WHAT TO WORK ON: Copy out, character for character, the part of the listing below that opens with the line containing "Given: Click the" and closes with the line containing "Looking at the", with both lines included. Leave the pictures out.

DATA ENTRIES:

## Begin

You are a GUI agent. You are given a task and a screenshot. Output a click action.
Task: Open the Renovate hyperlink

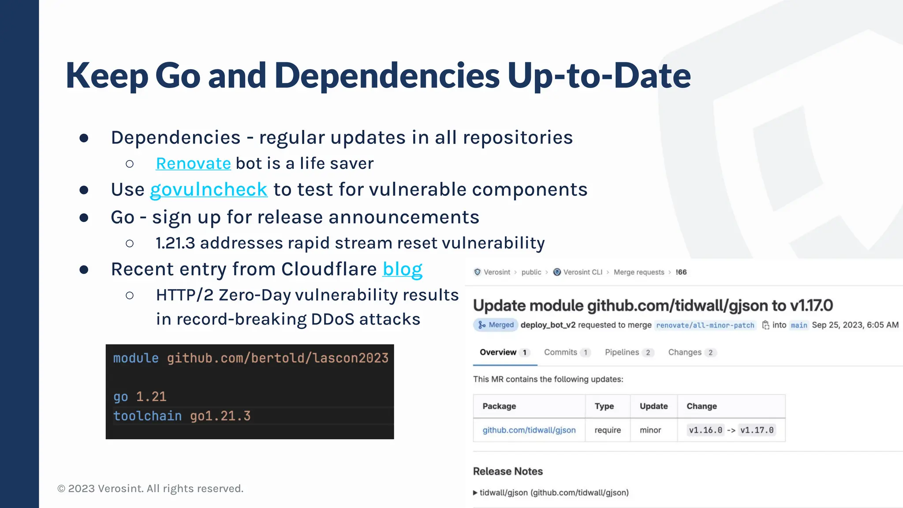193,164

## End
## Begin

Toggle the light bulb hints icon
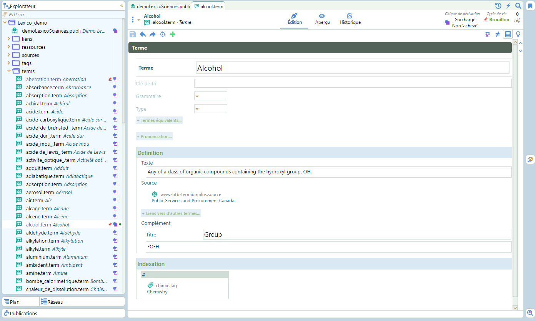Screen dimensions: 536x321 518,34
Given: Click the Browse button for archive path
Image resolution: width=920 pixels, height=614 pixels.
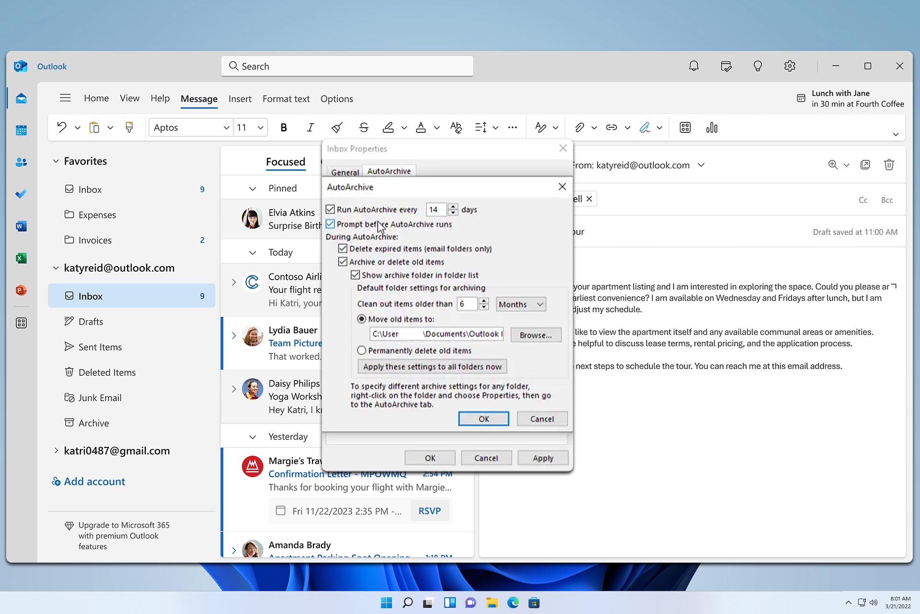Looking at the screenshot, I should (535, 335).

## End

REPLY TO THE EXERCISE:
Given: Click the Browse button for archive path
Image resolution: width=920 pixels, height=614 pixels.
Looking at the screenshot, I should (535, 335).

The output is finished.